Credit scores have been a central part of the discussions relating to Financial Inclusion and Access to Credit.
The conventional credit scoring models that have been used by financial institutions for decades have inherent limitations that leave millions of consumers without a score. In fact, nearly 47 million consumers are invisible to these conventional credit scoring models. The inability to obtain a credit score significantly limits these consumers’ access to mainstream credit products, which contributes to persistent disparities in lending and wealth accumulation for historically disadvantaged groups, such as minorities.
VantageScore models, on the other hand, provide a fair and accurate credit score for 37 million more consumers than the population scored by conventional models, covering 96% of all U.S. consumers who are 18 or older. VantageScore models can achieve this by leveraging modern, patented modeling methodologies that can more effectively use the credit file data for consumers who may have more limited activity reported in their credit files. Rigorous testing performed during model development and on an ongoing basis show that the scores provided for these newly scoreable consumers provide an accurate estimate of their likelihood of defaulting on a debt obligation. As a result, these newly scoreable consumers will now have the opportunity to enter mainstream credit markets, gain a better understanding of their financial health and begin to establish their credit.

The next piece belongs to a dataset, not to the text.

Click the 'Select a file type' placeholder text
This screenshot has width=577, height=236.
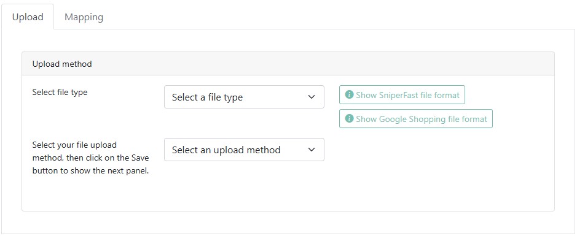click(x=207, y=97)

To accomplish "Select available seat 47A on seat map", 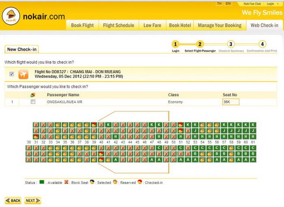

In this paper, we examine the relationship between several socioeconomic factors and scoring using conventional models, and how this relationship may hamper access to credit. Income, education, home ownership, basic access to banking services, as well as race and ethnicity are examined to assess how these factors individually and collectively explain the significant differences observed in the conventional scoreability2 of various groups. We also demonstrate how more inclusive models like VantageScore help to address the inequalities that have persisted due to outdated legacy systems and processes and to close the scoreability gap for millions of consumers.